﻿ Residential Community Open-Up Strategy Based on Prim’s Algorithm and Neural Network Algorithm

Journal of Applied Mathematics and Physics
Vol.05 No.02(2017), Article ID:74494,17 pages
10.4236/jamp.2017.52047

Residential Community Open-Up Strategy Based on Prim’s Algorithm and Neural Network Algorithm

Ximing Lv1,2, Ang Li3, Shunkai Zhang3, Jianbao Li3

1School of Mathematical Sciences, Inner Mongolia University, Hohhot, China

2School of Statistics and Mathematics, Inner Mongolia University of Finance and Economics, Hohhot, China

3School of Finance, Inner Mongolia University of Finance and Economics, Hohhot, China Copyright © 2017 by authors and Scientific Research Publishing Inc.   Received: January 5, 2017; Accepted: February 25, 2017; Published: February 28, 2017

ABSTRACT

“Open community” has aroused widespread concern and research. This paper focuses on the system analysis research of the problem that based on statistics including the regression equation fitting function and mathematical theory, combined with the actual effect of camera measurement method, Prim’s algorithm and neural network to “Open community” and the applicable conditions. Research results show that with the increasing number of roads within the district, the benefit time gradually increased, but each type of district capacity is different.

» Tasks to complete:
• a. Please rewrite the residential community paper from "3School of Finance, Inner" down to "capacity is different.", changing "camera measurement method" to "traffic survey method".
• b. Answer these questions using the residential community paper:
(i) In which journal did it appear?
(ii) On what date was it accepted?
(iii) As the number of roads within the district increases, what happens to the benefit time?

» Data supplied:

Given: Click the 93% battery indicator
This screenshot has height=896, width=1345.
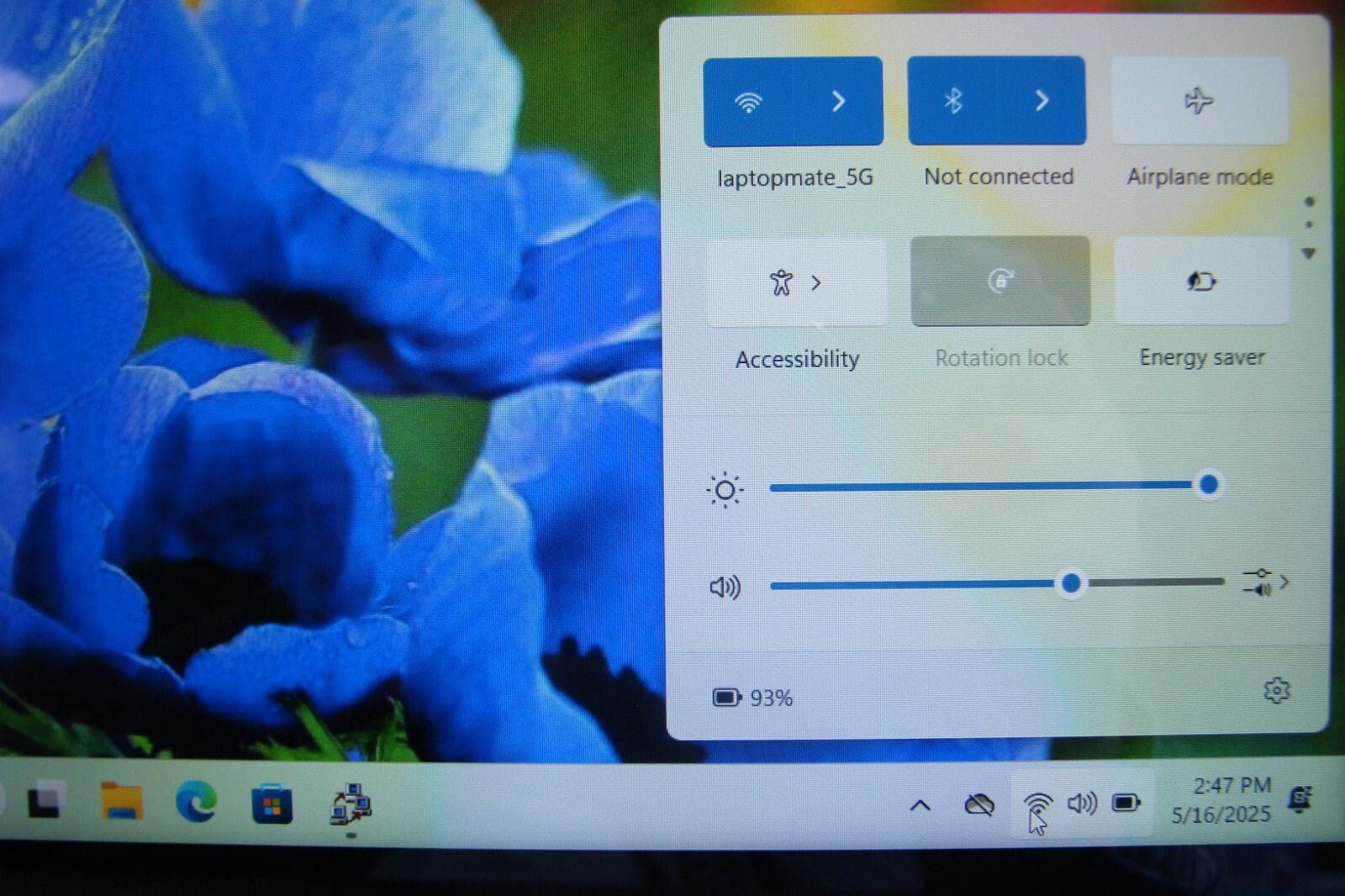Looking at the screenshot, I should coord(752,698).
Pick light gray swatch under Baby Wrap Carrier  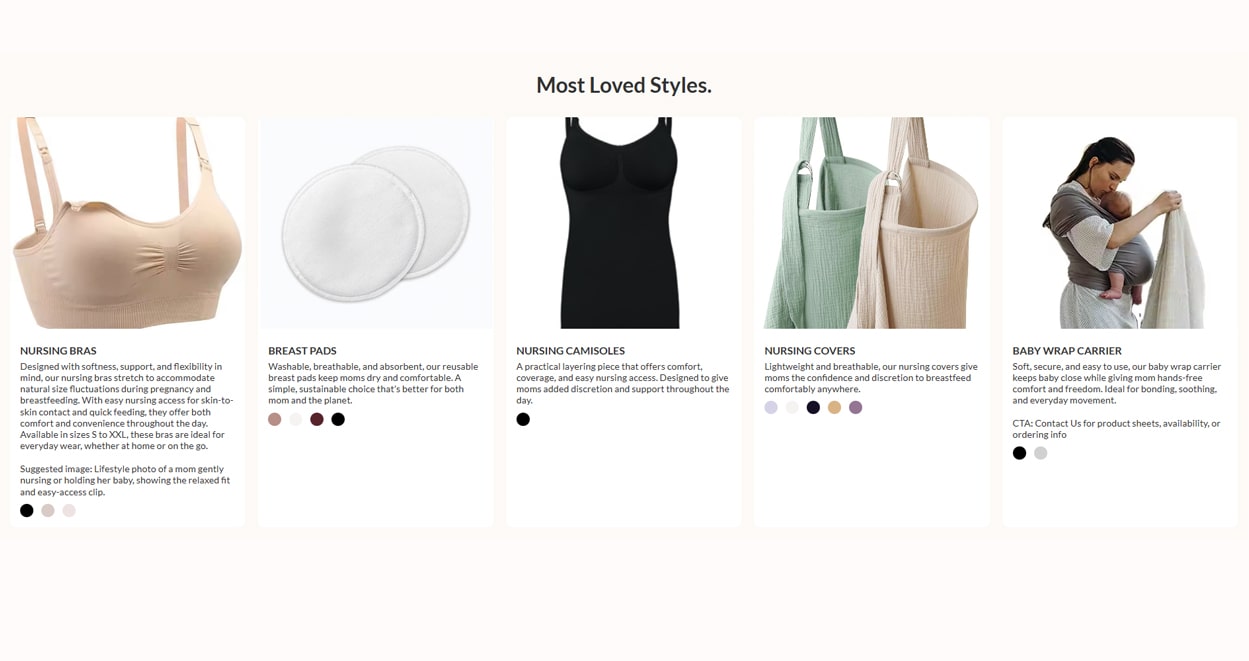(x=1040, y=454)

...

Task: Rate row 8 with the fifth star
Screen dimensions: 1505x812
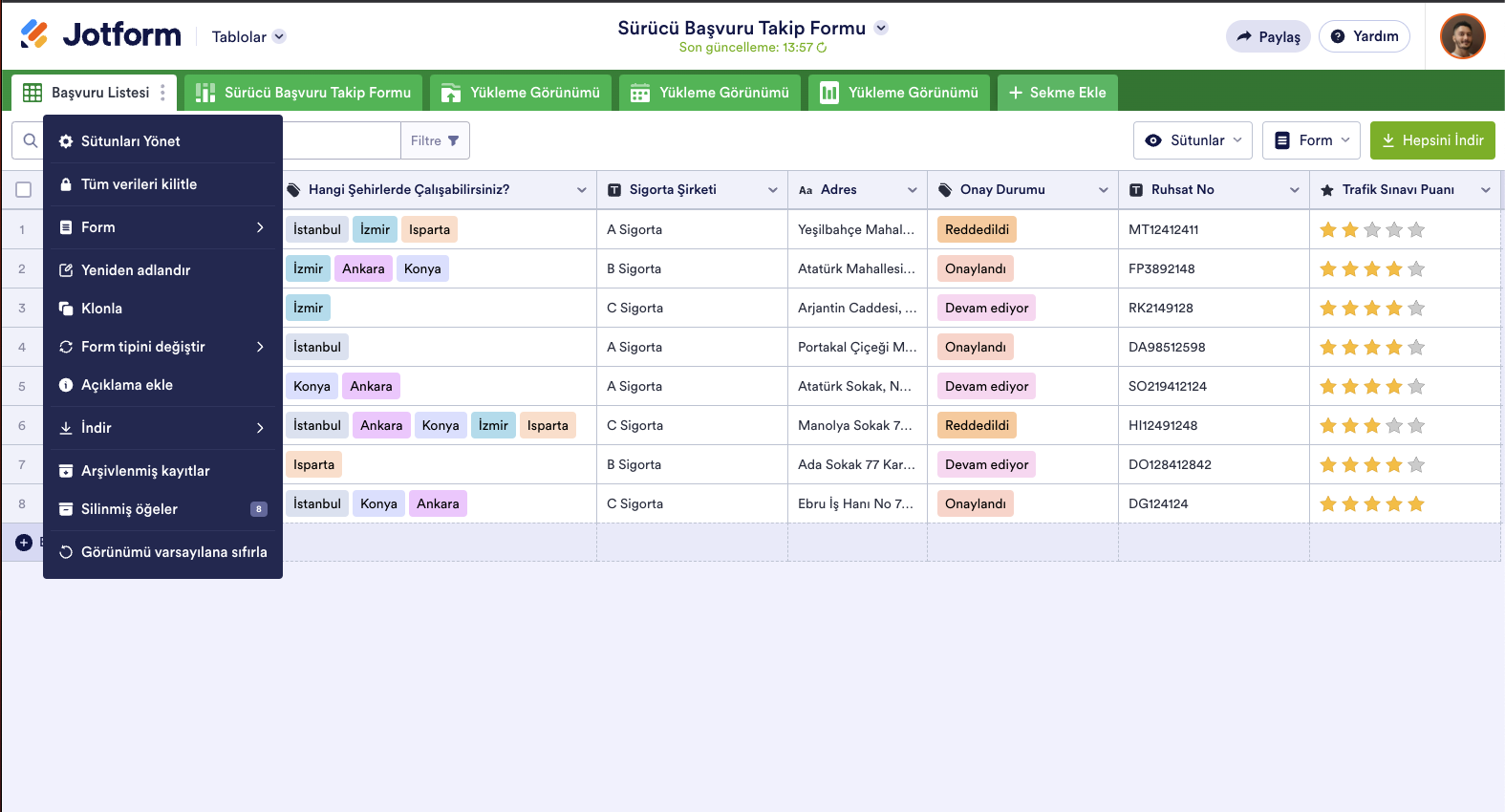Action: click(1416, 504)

--

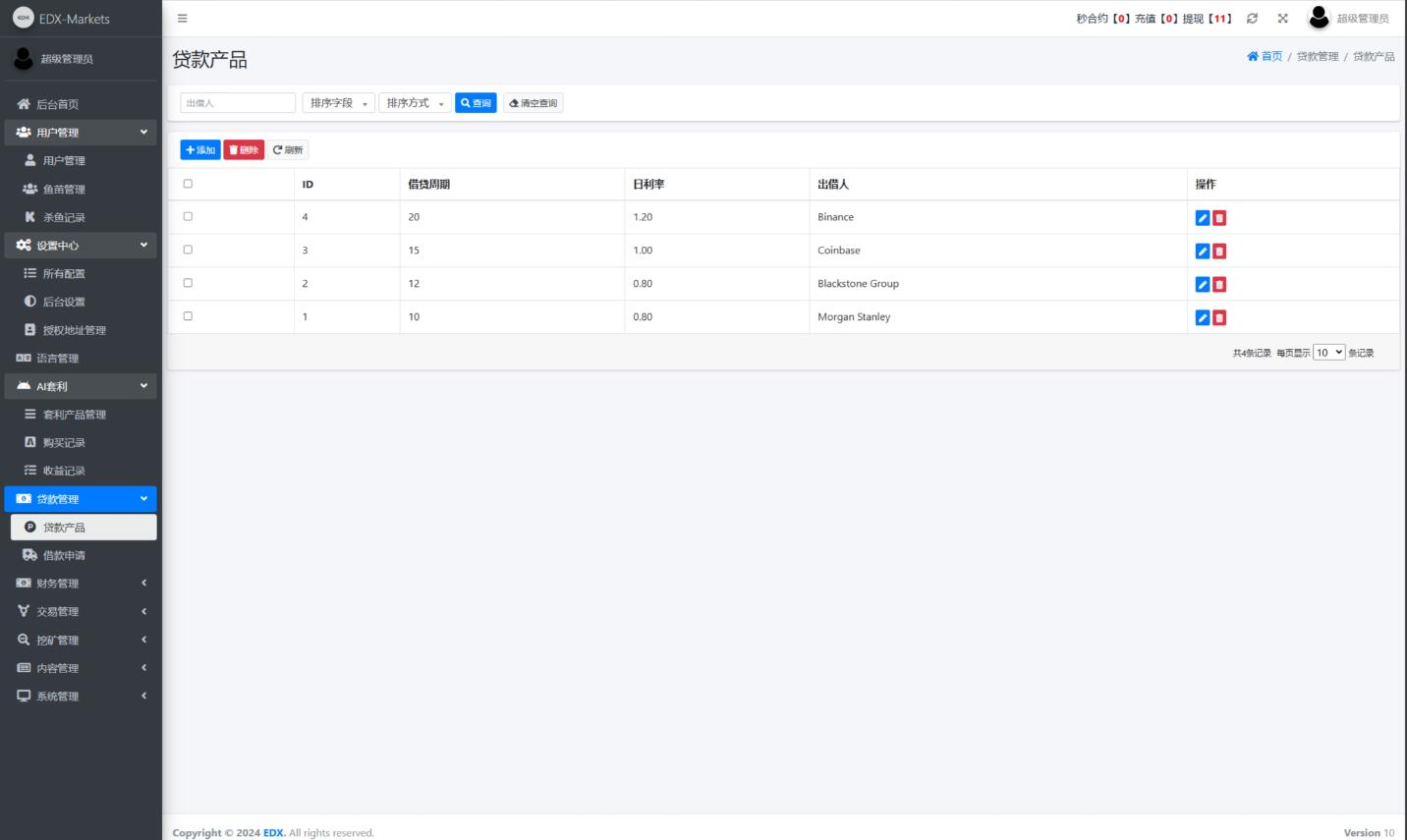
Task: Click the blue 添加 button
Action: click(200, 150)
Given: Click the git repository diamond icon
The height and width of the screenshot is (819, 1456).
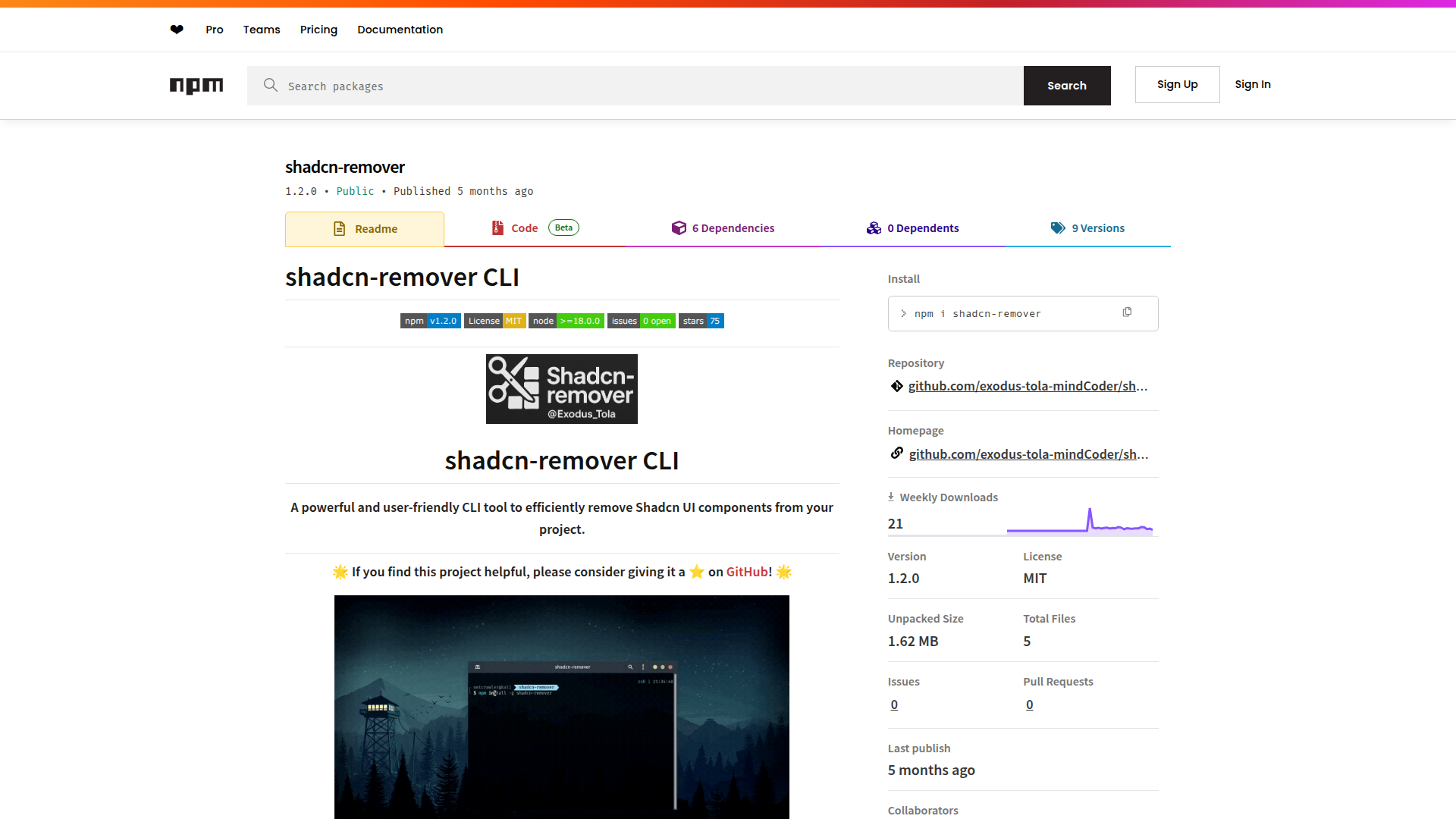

» List of solutions:
• a.
3School of Finance, Inner Mongolia University of Finance and Economics, Hohhot, China Copyright © 2017 by authors and Scientific Research Publishing Inc.   Received: January 5, 2017; Accepted: February 25, 2017; Published: February 28, 2017

ABSTRACT

“Open community” has aroused widespread concern and research. This paper focuses on the system analysis research of the problem that based on statistics including the regression equation fitting function and mathematical theory, combined with the actual effect of traffic survey method, Prim’s algorithm and neural network to “Open community” and the applicable conditions. Research results show that with the increasing number of roads within the district, the benefit time gradually increased, but each type of district capacity is different.

• b.
(i) Journal of Applied Mathematics and Physics
(ii) February 25, 2017
(iii) It gradually increased.